-------- Supplied passage

The most common description of polls is that they are snapshots, not predictions. A good way to look at that in the 2008 election is to compare the '08 campaign with the two that came before.
The chart above shows the trend estimates for each of the last three presidential campaigns. I'm plotting the estimated margin between the two candidates, Dem minus Rep, for each year.
With 93 days to go until the 2008 election, Obama holds a 3.3 point advantage over McCain, though that has been eroding over the past six weeks. If we put a confidence interval around today's estimate, we get a race that is just barely leaning Democratic.
But what about the future? The dynamics of the next 92 days are all important for where we stand on November 4. Since we can't foresee those 92 days yet, let's see what happened during the same time in 2000 and 2004. That gives us a better idea how much change we might anticipate in the next three months.
In 2004, Kerry slowly built a 2 point lead by this time, and held a small lead through much of the summer. But then the race took a sharp turn, with Bush making a 6 point run, taking a four point lead with 50 days to go. Kerry gained back 3 points of that in the polling, but less than 2 points of it in the actual vote, losing by a 2.4 point margin.
In 2000, Bush led in most of the early polls, holding a 6 point lead with 107 days to go. Then Gore moved sharply up, erasing Bush's lead and then adding a 3 point lead for Gore with about 56 days left. Bush promptly reversed Gore's gains with a six point move in the GOP's direction, and led by about 3 points over the last three weeks of the campaign. Of course, the 2000 polls were misleading in predicting a Bush win. Gore won the popular vote by 0.6 points.
So far in 2008, Obama has enjoyed a run up of 5.5 points since his low point in late March. That run is on a par with Bush's in 2004 but still a bit less than Gore's 9 point run in 2000, and on par the Bush's 6 point rebound that year.
Judging from the dynamics we've seen in the past it is quite reasonable to expect the current trend to shift by half-a-dozen points. August and the conventions have been periods of substantial change in both previous elections, so if history repeats itself the next 4 or 5 weeks should be pretty interesting.
The bottom line is neither campaign should be complacent or despondent. There is a lot of time left and recent history shows that both up and down swings of 6-9 points are entirely plausible.
As a P.S. here are the three campaigns with educational confidence intervals around them.

----------------
-------- Raw records

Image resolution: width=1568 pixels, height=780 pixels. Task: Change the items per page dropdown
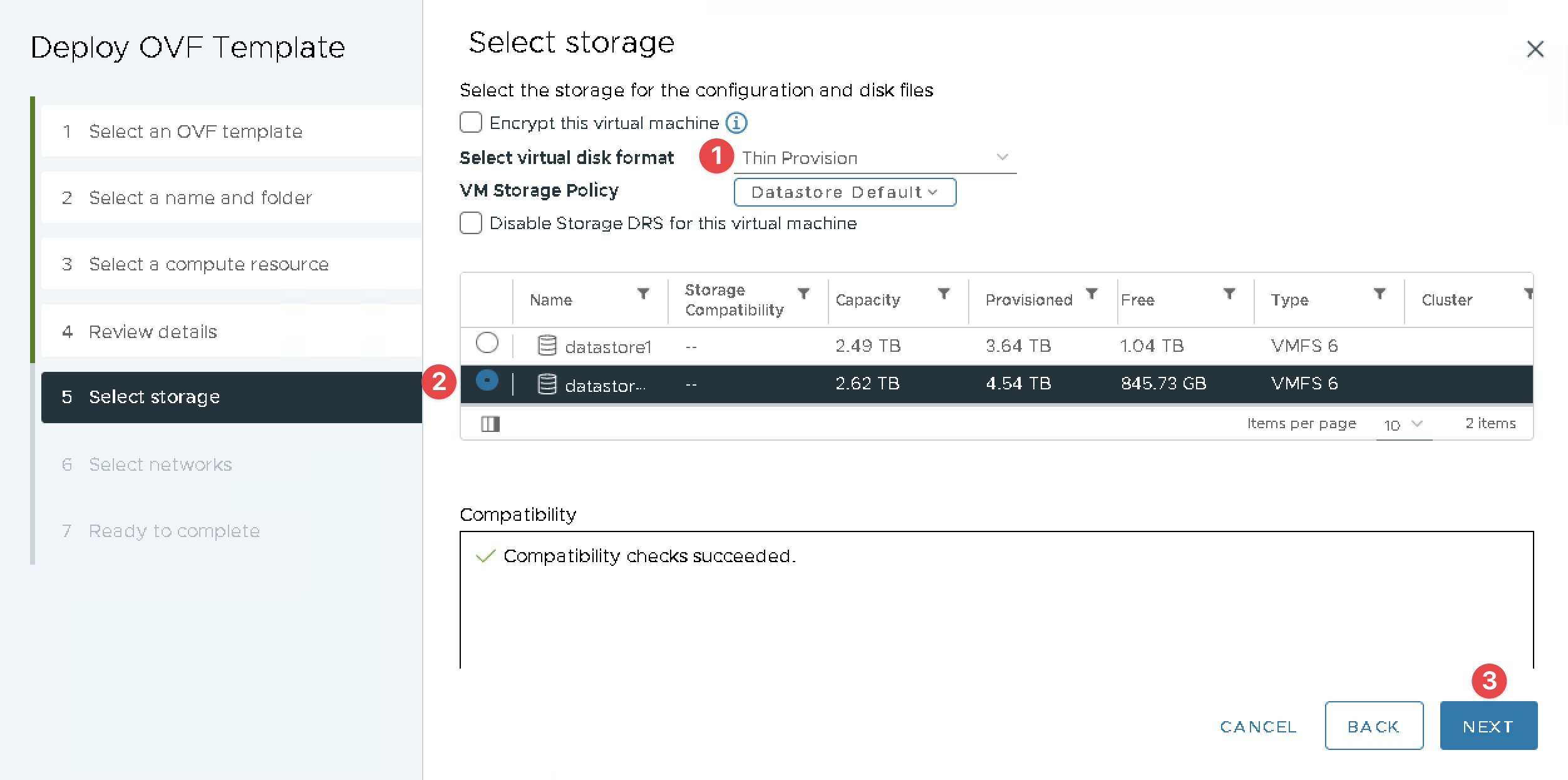point(1403,425)
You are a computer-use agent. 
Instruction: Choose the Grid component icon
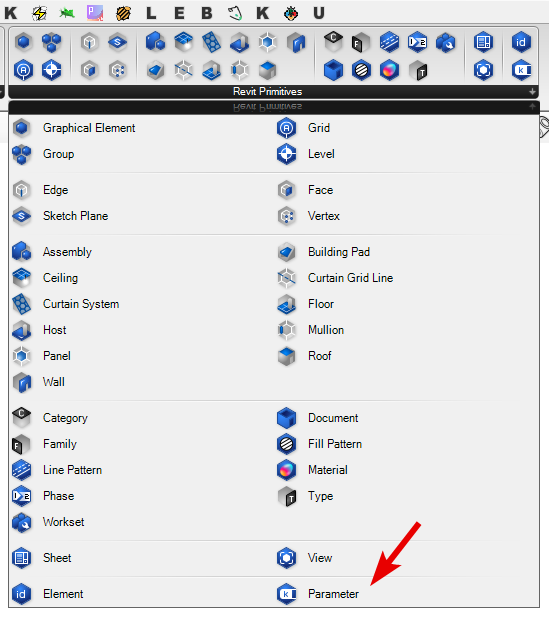pyautogui.click(x=287, y=128)
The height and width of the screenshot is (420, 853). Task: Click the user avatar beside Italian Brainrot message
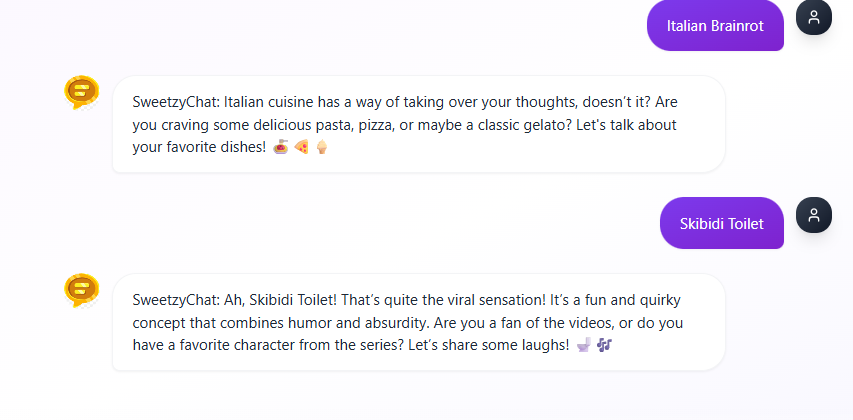814,17

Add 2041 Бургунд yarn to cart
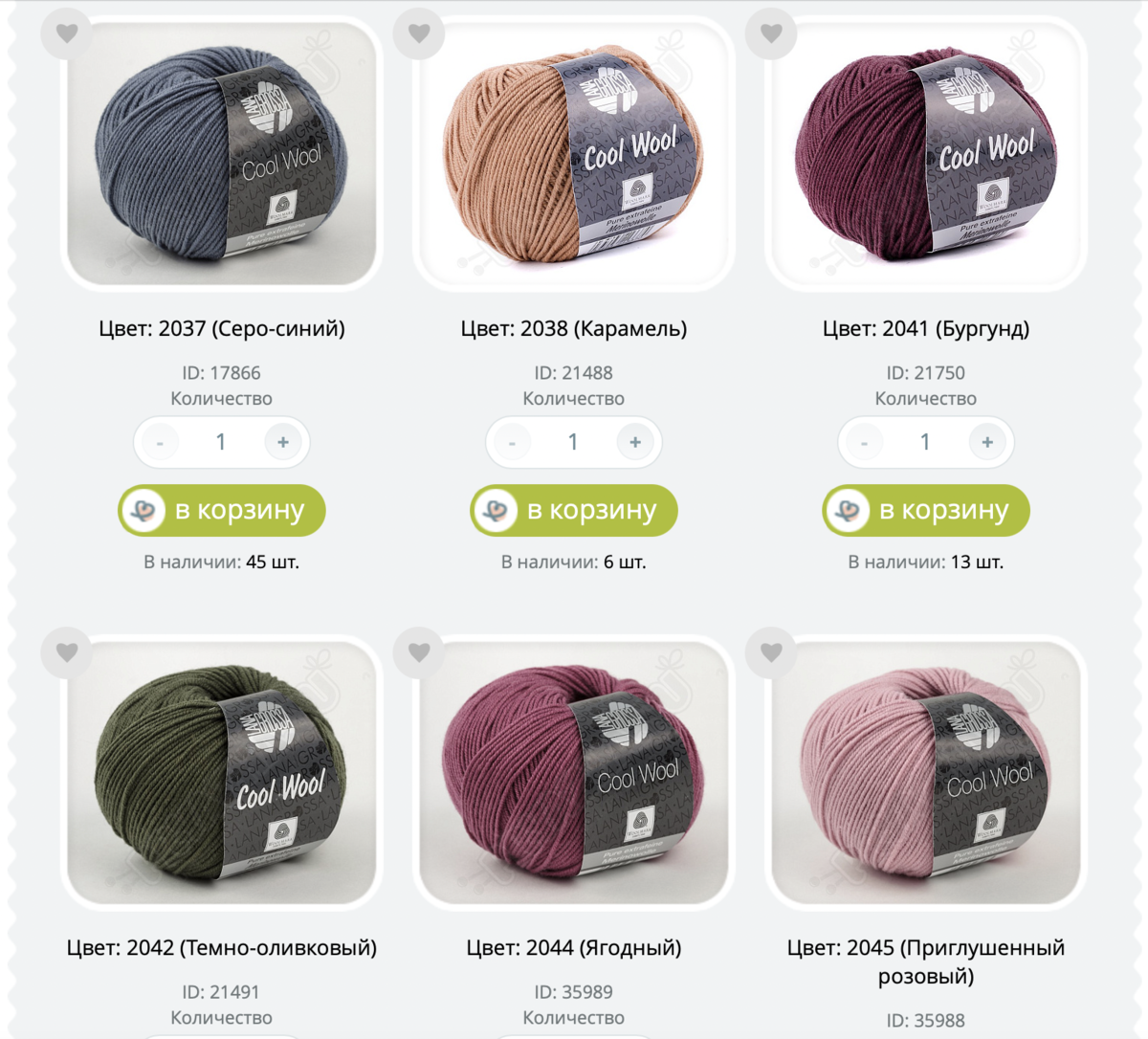click(926, 511)
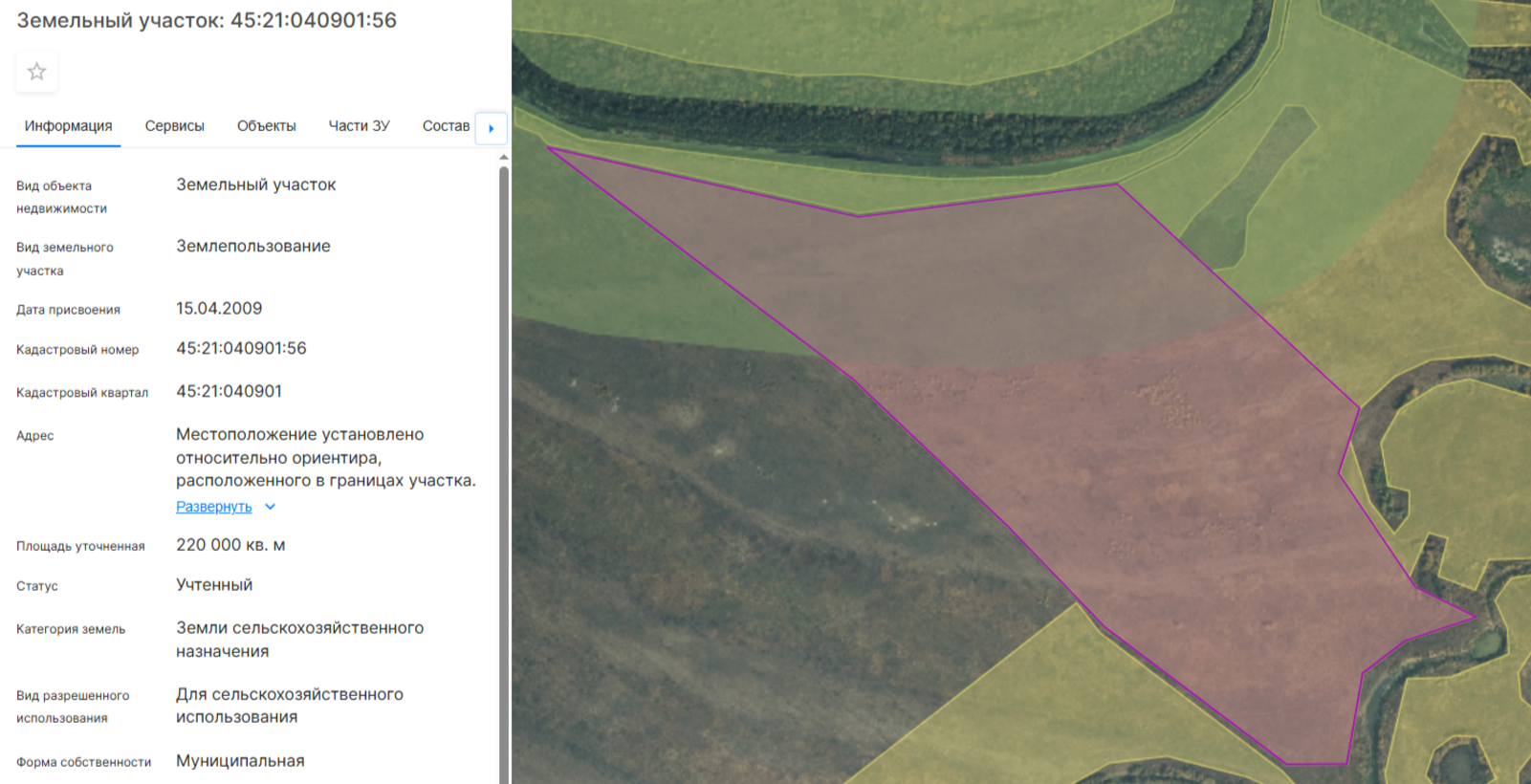Click the Развернуть address link
1531x784 pixels.
214,507
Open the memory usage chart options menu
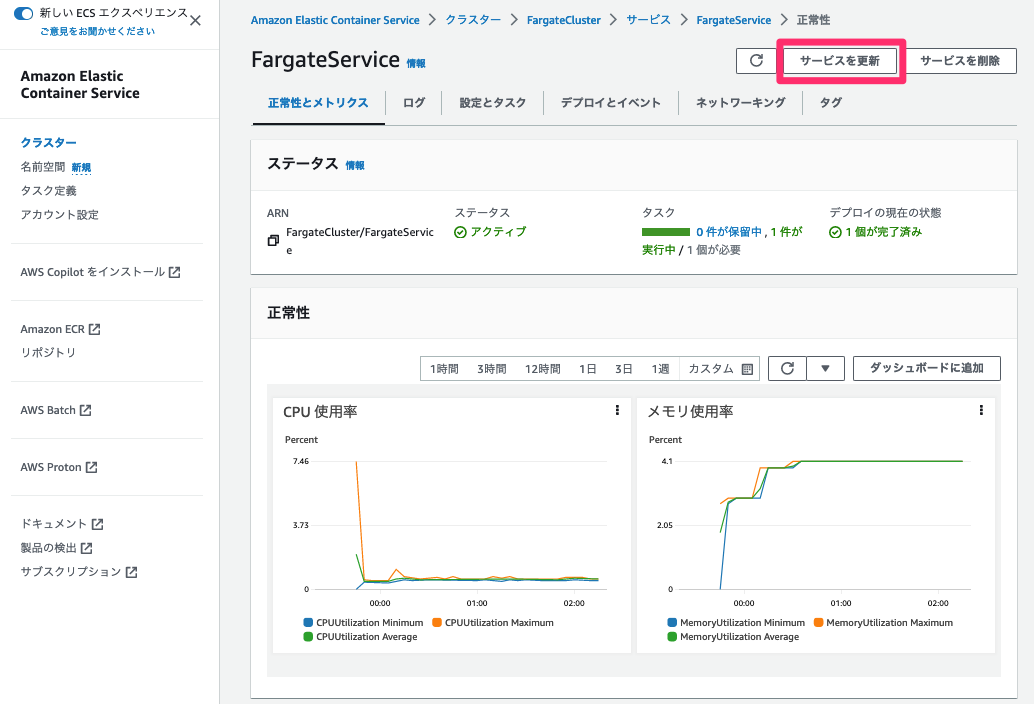The image size is (1034, 704). [x=981, y=410]
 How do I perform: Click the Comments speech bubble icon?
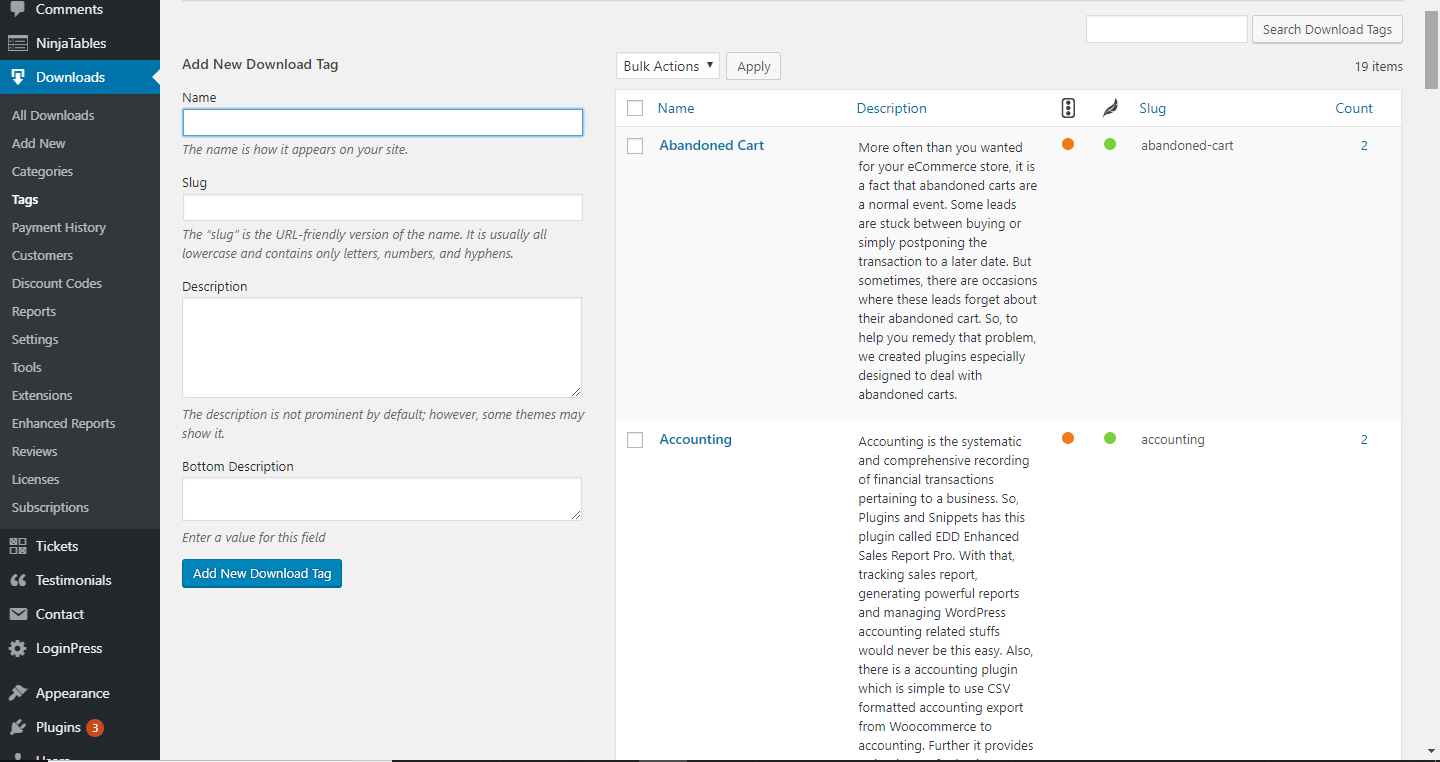18,10
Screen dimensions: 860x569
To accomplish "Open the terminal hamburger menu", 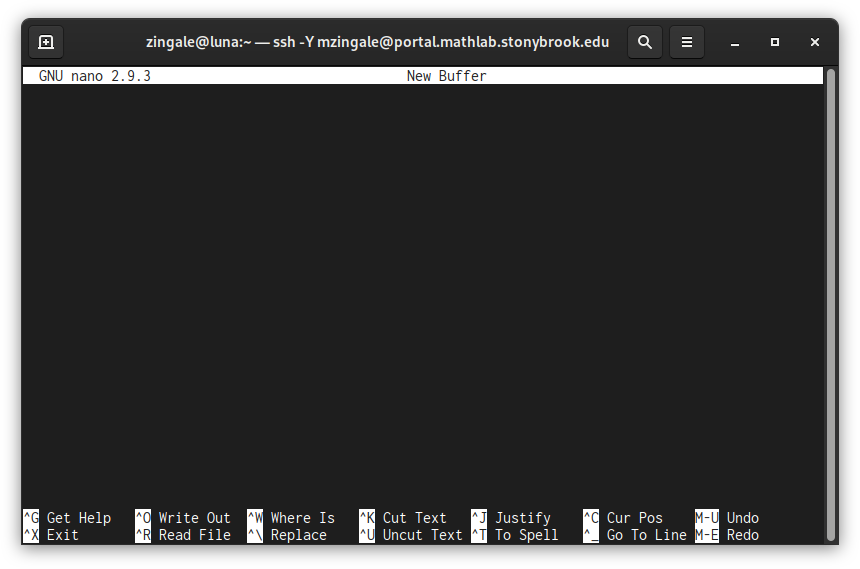I will (687, 42).
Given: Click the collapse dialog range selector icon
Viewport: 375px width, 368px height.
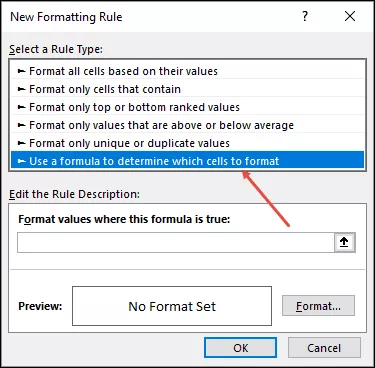Looking at the screenshot, I should 344,242.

----------------

**Aim of the task:**
Name each presidential candidate mentioned in the passage on presidential polling trends, listing each one only once.

**Answer to the task:**
Obama, McCain, Kerry, Bush, Gore